-- EXERCISE OBJECTIVE --
Without copying any picture, return all lines below exactly.

-- DATA FOR REVIEW --

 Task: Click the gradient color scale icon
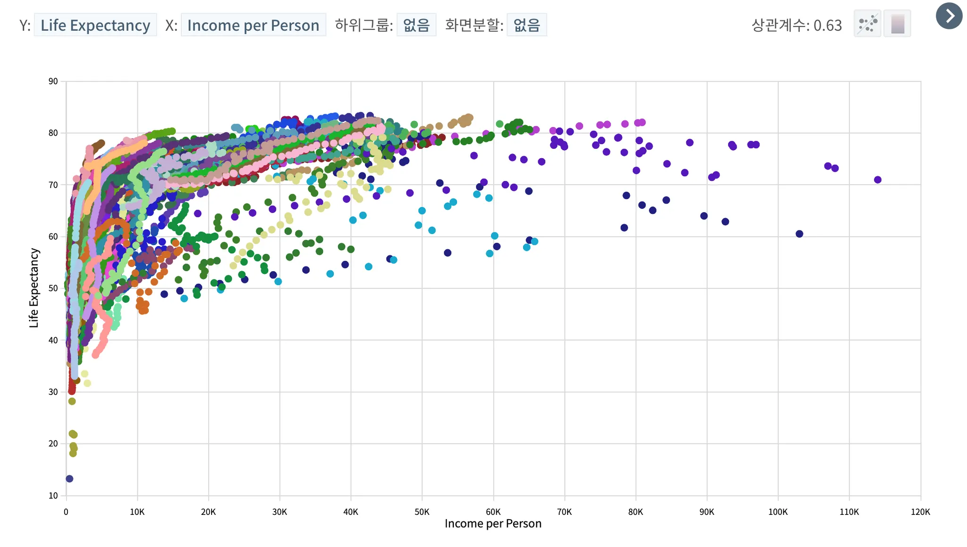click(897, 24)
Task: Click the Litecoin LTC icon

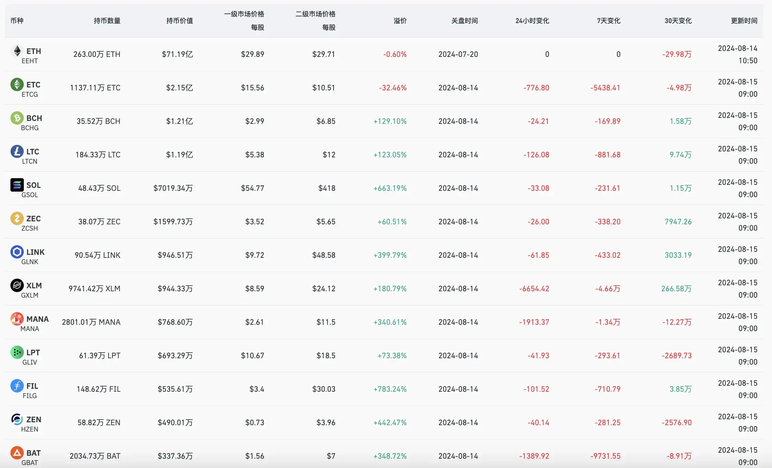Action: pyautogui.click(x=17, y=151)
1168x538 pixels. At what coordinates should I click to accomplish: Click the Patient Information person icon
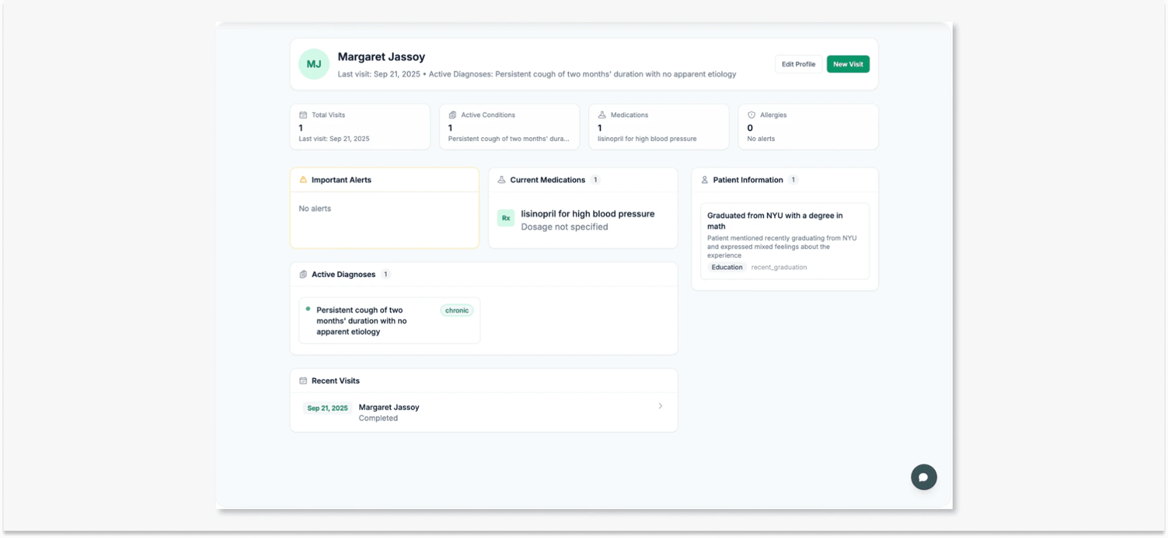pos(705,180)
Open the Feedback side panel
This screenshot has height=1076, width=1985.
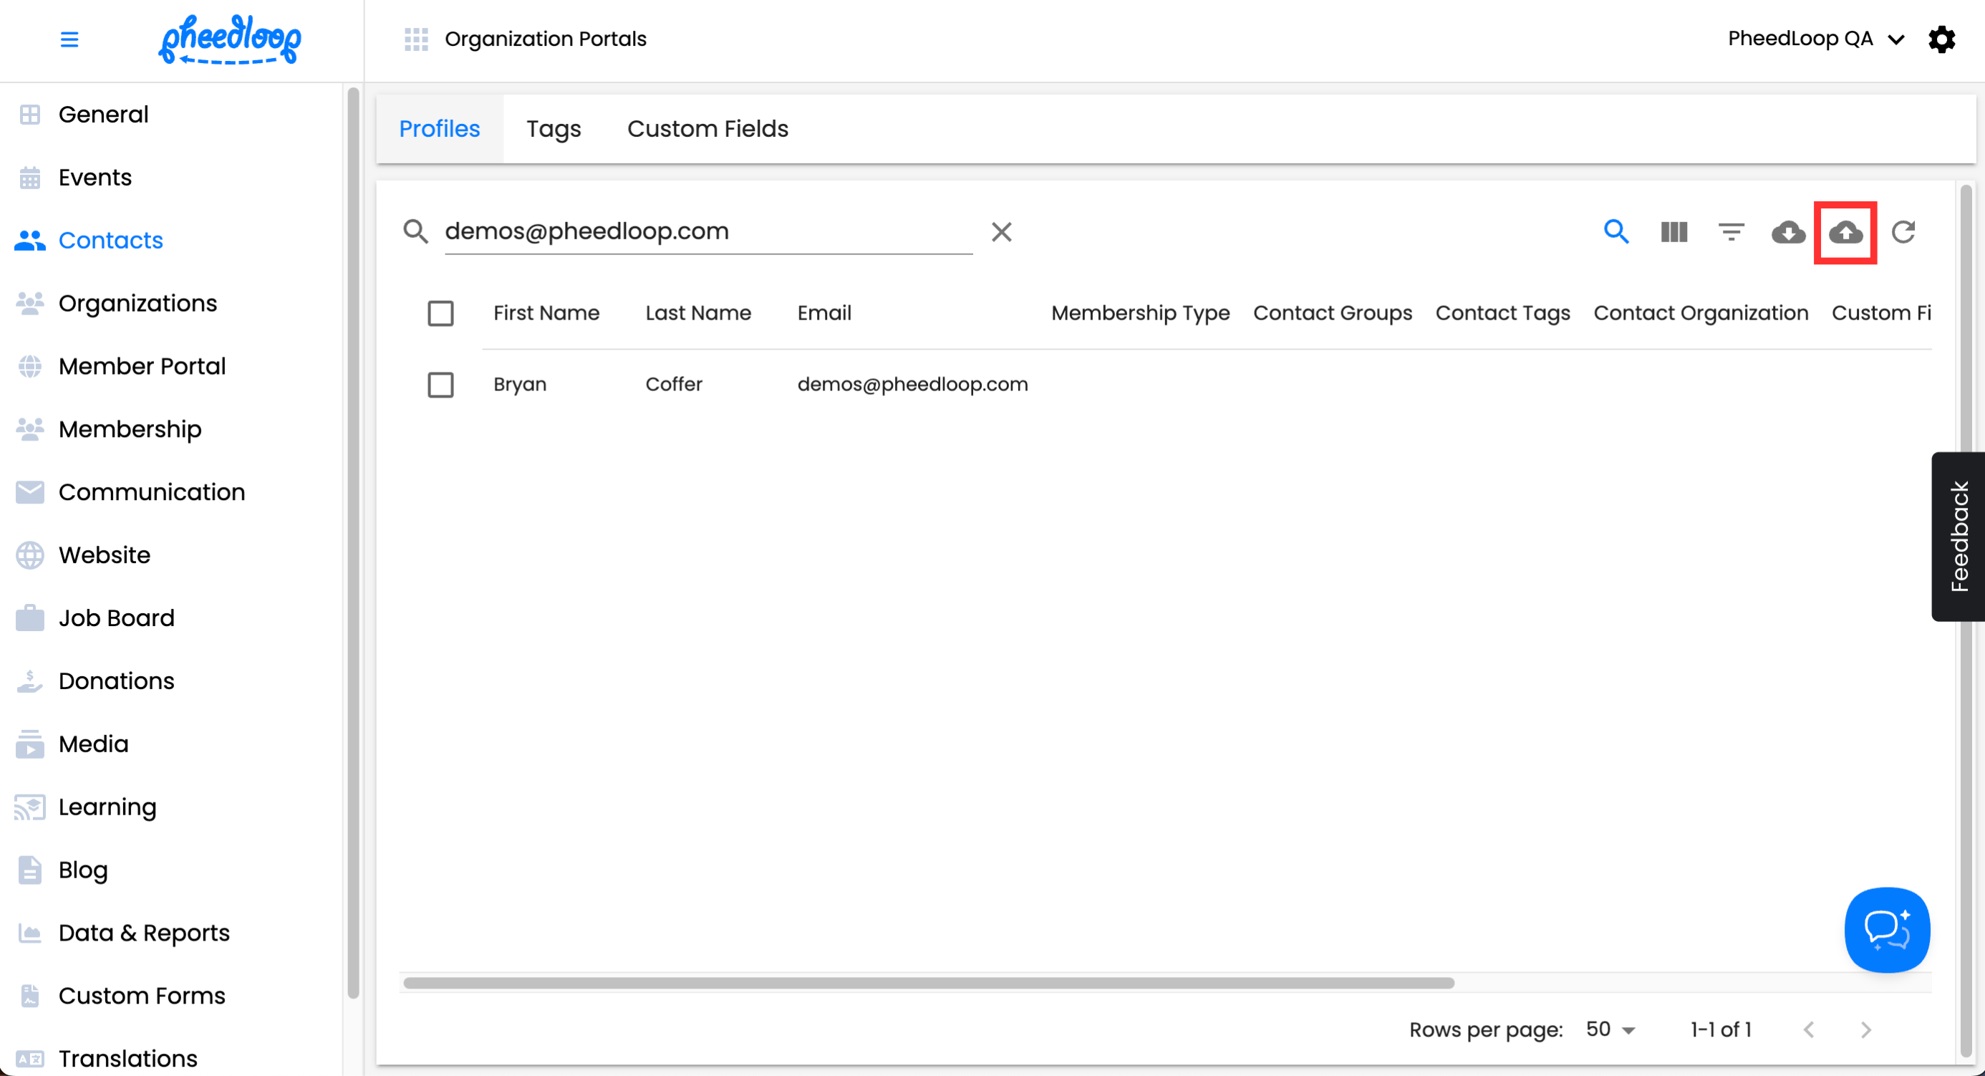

-- FINAL ANSWER --
 Task: Click the gradient color scale icon
click(897, 24)
Task: Click the Litecoin LTC icon

Action: pyautogui.click(x=17, y=151)
1168x538 pixels. At what coordinates should I click to accomplish: Click the Patient Information person icon
pos(705,180)
Open the Feedback side panel
This screenshot has height=1076, width=1985.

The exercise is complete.